----- Material provided
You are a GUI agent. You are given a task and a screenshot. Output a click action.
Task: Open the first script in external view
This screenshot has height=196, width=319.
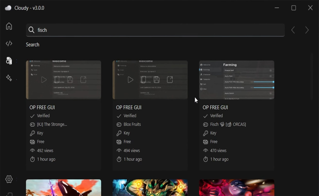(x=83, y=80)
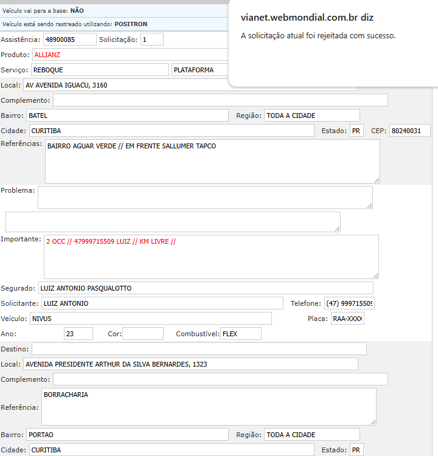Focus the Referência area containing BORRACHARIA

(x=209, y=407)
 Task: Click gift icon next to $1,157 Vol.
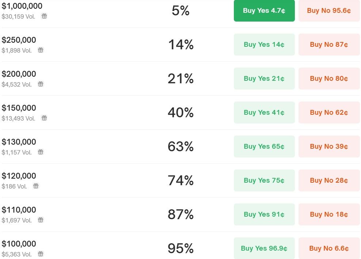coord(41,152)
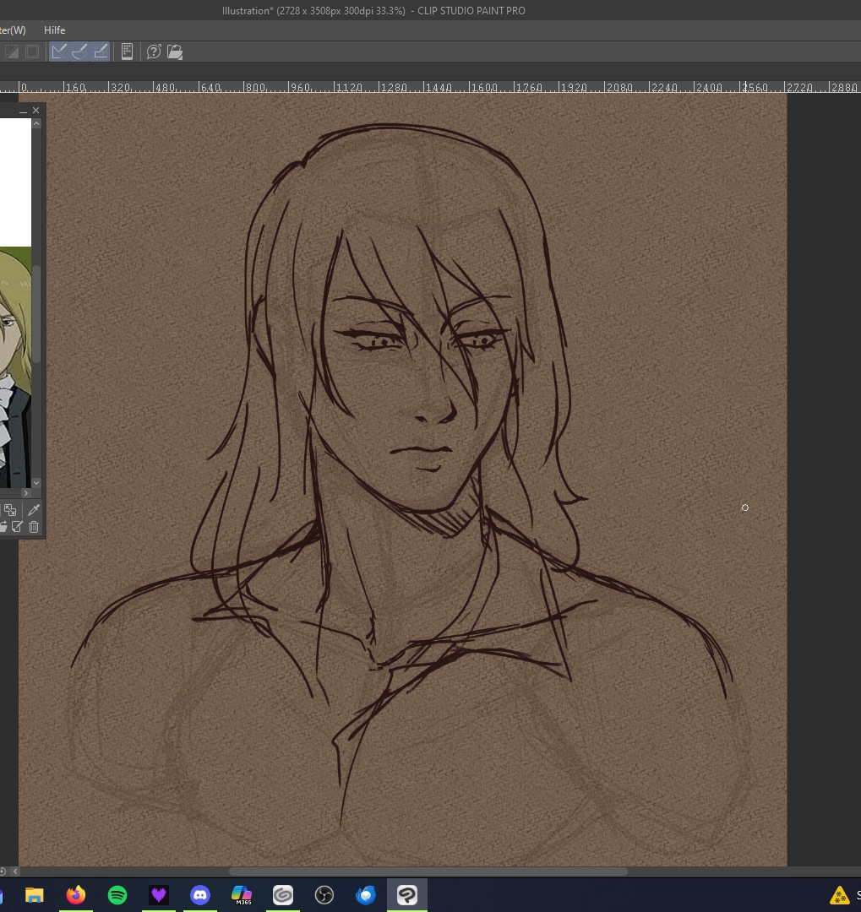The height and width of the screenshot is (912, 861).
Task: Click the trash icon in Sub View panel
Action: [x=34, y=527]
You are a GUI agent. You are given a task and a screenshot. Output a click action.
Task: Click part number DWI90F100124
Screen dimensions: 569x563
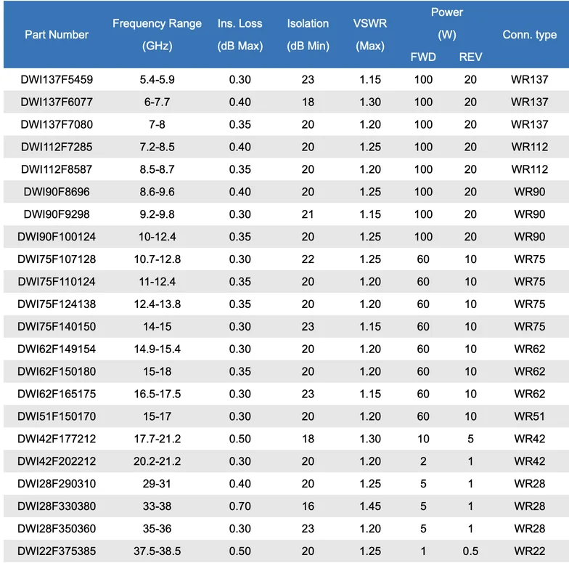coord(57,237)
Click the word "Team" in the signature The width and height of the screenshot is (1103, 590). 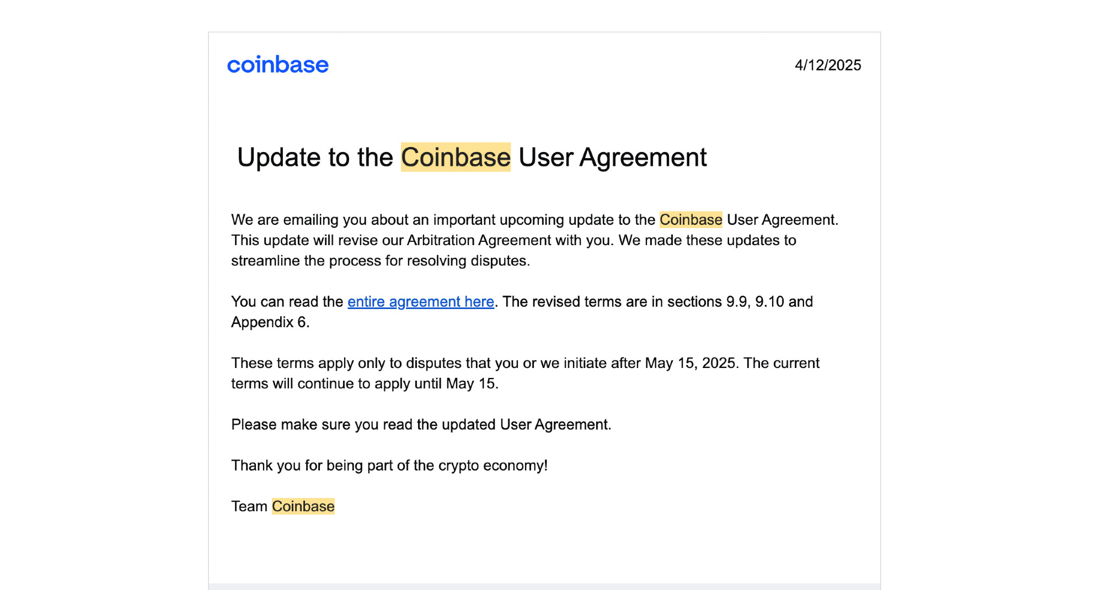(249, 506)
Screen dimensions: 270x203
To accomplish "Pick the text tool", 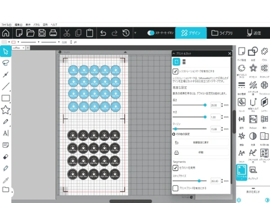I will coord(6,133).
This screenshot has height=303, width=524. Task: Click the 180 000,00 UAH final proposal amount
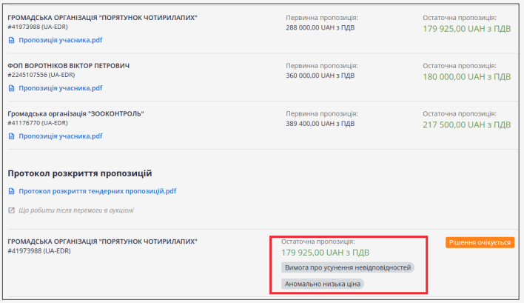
----------
#### Work required:
Return the stretch of data that begins with the line showing "Task: Open the first script in external view" and goes on through the line showing "Task: Click part number DWI90F100124", exactly, with pictures removed.

#### Result of this exercise:
Task: Open the first script in external view
This screenshot has height=196, width=319.
(x=83, y=80)
Focus the Referência area containing BORRACHARIA

(x=209, y=407)
 Task: Click gift icon next to $1,157 Vol.
coord(41,152)
The height and width of the screenshot is (912, 861).
Task: Click the trash icon in Sub View panel
Action: [x=34, y=527]
You are a GUI agent. You are given a task and a screenshot. Output a click action.
Task: Click part number DWI90F100124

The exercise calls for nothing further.